A partir de Fuzhou, les « Exercices de louange » se sont répandus dans les neuf préfectures de la province du Fujian, et une association provinciale des « Exercice de louange » a été mise en place au niveau provincial pour capitaliser les savoirs et encourager à l’évangélisation. Au-delà du Fujian, d’autres lieux comme Shanghai, Pékin, les provinces du Henan, du Guangdong, du Zhejiang, du Shandong, etc. – soit une dizaine de provinces – s’approprient ces pratiques. Ce relatif succès n’empêche pas que l’introduction et l’adaptation de ces exercices est toujours un défi pour les chrétiens locaux. La tentation d’en faire une pratique entre amis délaissant l’aspect missionnaire menace toujours de prendre le dessus, tel que cela fut le cas dans l’une des neuf préfectures du Fujian. Les 150 pratiquants réguliers de cette ville se retrouvent en effet par petits groupes d’affinités dans les différents locaux de l’église locale et ne vont que rarement à l’extérieur. Une fois par mois seulement, les groupes se retrouvent un samedi matin sur l’une des deux places publiques de la ville pour faire leurs exercices en public, tel un spectacle.

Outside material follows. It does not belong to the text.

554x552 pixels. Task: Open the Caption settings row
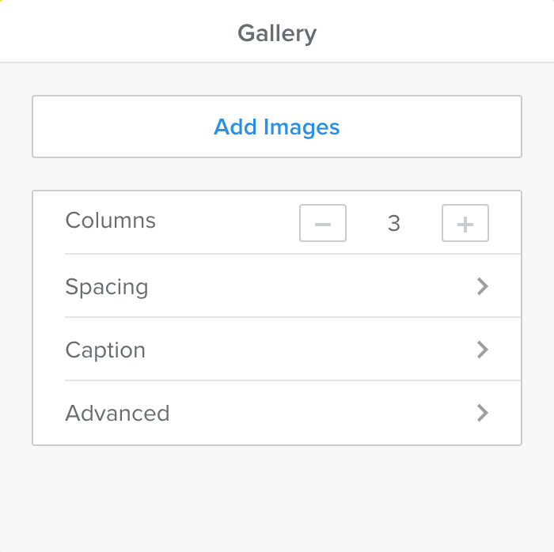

Du fait de l’horaire (en milieu de matinée) mais aussi de l’âge relativement élevé des membres et du côté spectacle, les exercices de louange perdent fortement leur capacité d’attraction et d’intégration des passants. Les membres de Fuzhou ont donc essayé d’interpeller les chrétiens de cette ville pour qu’ils osent sortir plus et bousculer leurs habitudes. Depuis plusieurs mois, un petit groupe se retrouve ainsi chaque soir le long de la rivière, dans l’un des lieux les plus populaires pour la gymnastique-danse, et pratique là des « Exercices de louange » pendant une heure.
Quoiqu’il en soit, l’importation, l’adaptation et le développement des « Exercices de louange » en Chine continentale est un véritable succès. Les protestants de Chine font preuve d’une grande flexibilité et créativité pour utiliser ce concept comme pratique de santé, encouragement à l’amitié et stratégie d’évangélisation. Le paradoxe est qu’aujourd’hui ces exercices se développent mieux en Chine continentale qu’à Taiwan, leur pays d’origine. Ils offrent surtout aux chrétiens chinois une nouvelle manière de se rendre présents, visibles et audibles dans l’espace public, bien au-delà des seuls discours et prédications des pasteurs et responsables traditionnels de communauté.